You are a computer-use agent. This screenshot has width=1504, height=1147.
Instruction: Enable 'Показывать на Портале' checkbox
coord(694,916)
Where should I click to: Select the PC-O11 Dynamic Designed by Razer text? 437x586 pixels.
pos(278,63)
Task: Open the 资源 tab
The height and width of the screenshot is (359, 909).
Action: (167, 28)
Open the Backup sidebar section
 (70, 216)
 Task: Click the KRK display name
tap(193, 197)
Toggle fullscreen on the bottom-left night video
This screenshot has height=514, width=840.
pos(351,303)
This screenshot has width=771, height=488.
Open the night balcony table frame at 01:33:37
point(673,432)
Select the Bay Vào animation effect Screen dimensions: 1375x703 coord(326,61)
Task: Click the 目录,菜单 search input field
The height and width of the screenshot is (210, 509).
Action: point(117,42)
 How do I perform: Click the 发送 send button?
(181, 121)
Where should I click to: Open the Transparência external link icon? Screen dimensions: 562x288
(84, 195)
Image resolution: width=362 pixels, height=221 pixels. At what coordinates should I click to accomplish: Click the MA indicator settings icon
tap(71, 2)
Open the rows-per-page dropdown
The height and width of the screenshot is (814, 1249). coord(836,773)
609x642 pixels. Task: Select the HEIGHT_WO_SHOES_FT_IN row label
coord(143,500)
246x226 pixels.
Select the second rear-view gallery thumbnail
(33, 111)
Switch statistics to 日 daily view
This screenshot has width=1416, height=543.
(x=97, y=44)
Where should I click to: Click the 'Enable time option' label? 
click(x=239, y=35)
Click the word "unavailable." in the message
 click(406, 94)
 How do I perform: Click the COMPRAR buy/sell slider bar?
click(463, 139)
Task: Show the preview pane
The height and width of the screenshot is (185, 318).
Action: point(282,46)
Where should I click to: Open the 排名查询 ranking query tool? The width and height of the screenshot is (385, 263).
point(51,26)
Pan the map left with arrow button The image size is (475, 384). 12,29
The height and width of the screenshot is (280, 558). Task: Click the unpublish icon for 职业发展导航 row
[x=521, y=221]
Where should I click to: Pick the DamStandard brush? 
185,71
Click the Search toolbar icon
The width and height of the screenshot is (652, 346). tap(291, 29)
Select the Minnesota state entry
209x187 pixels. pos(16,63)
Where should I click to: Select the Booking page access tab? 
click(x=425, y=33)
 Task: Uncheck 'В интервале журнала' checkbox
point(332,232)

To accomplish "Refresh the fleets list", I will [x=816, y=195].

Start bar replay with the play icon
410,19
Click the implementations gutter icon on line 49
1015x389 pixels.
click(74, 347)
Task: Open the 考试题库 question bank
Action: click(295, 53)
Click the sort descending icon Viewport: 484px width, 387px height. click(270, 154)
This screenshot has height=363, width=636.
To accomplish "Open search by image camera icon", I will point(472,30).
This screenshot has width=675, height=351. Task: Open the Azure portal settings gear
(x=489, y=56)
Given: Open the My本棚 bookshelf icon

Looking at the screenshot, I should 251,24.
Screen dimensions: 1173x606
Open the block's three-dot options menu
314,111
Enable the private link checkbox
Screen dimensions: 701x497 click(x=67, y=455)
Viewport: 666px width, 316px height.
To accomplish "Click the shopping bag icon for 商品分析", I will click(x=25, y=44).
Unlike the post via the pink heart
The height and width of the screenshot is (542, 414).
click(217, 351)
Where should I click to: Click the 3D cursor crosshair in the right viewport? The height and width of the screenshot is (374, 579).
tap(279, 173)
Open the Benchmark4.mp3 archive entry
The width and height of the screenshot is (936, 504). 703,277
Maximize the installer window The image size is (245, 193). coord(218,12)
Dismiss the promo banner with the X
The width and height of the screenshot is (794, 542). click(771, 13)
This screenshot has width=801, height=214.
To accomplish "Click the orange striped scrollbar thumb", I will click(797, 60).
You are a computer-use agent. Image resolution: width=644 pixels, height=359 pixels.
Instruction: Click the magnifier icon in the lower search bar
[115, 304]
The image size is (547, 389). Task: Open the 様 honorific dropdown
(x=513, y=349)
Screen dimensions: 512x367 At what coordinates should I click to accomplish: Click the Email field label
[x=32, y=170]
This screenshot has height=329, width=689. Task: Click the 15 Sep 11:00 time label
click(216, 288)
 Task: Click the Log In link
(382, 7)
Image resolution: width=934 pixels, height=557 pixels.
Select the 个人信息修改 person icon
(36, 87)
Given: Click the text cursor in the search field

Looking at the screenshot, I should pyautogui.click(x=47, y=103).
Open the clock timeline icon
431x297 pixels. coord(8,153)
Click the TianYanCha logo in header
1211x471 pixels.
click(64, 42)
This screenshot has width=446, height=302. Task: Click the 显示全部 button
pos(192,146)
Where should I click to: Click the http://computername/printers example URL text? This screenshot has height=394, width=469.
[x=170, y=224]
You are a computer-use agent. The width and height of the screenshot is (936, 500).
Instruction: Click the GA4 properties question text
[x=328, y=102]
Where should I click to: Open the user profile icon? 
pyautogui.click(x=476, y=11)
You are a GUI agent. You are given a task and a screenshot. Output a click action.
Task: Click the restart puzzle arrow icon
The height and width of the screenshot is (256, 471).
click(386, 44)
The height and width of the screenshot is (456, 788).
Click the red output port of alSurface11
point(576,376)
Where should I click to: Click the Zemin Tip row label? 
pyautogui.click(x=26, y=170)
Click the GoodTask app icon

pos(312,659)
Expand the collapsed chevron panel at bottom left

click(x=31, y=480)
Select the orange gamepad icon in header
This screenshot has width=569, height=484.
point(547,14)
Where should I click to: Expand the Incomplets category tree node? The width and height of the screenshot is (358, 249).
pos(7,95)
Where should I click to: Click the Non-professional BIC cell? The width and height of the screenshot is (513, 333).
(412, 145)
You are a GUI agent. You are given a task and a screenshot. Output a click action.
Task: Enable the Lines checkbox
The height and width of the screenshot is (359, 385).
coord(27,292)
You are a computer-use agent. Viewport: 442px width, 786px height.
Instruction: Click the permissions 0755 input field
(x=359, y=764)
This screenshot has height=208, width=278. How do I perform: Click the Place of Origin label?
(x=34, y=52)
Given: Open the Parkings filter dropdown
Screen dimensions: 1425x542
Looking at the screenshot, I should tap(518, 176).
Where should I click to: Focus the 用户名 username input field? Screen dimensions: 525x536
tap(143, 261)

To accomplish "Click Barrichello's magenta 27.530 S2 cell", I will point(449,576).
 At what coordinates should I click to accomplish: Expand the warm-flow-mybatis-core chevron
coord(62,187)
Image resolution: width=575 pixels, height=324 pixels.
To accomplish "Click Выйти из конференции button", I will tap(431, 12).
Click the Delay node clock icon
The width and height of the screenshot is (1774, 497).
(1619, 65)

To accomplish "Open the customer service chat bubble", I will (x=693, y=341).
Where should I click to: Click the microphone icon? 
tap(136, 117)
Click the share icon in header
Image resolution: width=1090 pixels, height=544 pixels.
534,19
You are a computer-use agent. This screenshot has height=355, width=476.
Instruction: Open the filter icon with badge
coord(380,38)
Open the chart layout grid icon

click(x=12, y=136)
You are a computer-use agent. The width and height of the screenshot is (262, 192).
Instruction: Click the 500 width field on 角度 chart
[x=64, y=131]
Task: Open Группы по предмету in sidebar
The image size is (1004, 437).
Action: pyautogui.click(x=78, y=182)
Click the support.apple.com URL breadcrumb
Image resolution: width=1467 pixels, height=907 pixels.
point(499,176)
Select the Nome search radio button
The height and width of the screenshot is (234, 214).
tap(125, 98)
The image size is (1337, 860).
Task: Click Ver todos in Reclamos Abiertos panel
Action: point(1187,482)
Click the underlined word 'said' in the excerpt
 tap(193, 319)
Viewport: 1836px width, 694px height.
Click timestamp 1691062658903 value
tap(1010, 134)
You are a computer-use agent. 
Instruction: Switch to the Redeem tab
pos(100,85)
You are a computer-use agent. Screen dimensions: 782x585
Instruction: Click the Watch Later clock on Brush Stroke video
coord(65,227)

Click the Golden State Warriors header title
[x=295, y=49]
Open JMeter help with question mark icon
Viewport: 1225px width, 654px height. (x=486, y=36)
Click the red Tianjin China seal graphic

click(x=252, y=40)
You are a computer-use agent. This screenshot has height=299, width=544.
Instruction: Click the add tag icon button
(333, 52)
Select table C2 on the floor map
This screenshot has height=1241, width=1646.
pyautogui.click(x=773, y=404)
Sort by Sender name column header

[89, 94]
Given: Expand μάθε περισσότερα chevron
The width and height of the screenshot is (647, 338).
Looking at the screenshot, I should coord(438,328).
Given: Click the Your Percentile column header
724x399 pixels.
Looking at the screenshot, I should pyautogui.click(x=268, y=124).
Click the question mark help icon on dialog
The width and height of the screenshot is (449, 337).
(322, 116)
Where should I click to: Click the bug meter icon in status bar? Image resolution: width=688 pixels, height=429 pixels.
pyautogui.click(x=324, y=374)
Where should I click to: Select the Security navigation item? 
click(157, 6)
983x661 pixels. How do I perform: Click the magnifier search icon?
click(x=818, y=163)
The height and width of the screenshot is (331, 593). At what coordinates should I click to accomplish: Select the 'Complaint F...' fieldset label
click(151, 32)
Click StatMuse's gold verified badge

§ **Work task**
From the line with "Open JMeter help with question mark icon" through the final line of the records, return each line exactly. Leave out the rest.

§ **Answer area**
Open JMeter help with question mark icon
Viewport: 1225px width, 654px height. (x=486, y=36)
Click the red Tianjin China seal graphic

click(x=252, y=40)
You are a computer-use agent. This screenshot has height=299, width=544.
Instruction: Click the add tag icon button
(333, 52)
Select table C2 on the floor map
This screenshot has height=1241, width=1646.
pyautogui.click(x=773, y=404)
Sort by Sender name column header

[89, 94]
Given: Expand μάθε περισσότερα chevron
The width and height of the screenshot is (647, 338).
Looking at the screenshot, I should coord(438,328).
Given: Click the Your Percentile column header
724x399 pixels.
Looking at the screenshot, I should pyautogui.click(x=268, y=124).
Click the question mark help icon on dialog
The width and height of the screenshot is (449, 337).
(322, 116)
Where should I click to: Click the bug meter icon in status bar? Image resolution: width=688 pixels, height=429 pixels.
pyautogui.click(x=324, y=374)
Where should I click to: Select the Security navigation item? 
click(157, 6)
983x661 pixels. How do I perform: Click the magnifier search icon?
click(x=818, y=163)
The height and width of the screenshot is (331, 593). At what coordinates should I click to accomplish: Select the 'Complaint F...' fieldset label
click(151, 32)
Click StatMuse's gold verified badge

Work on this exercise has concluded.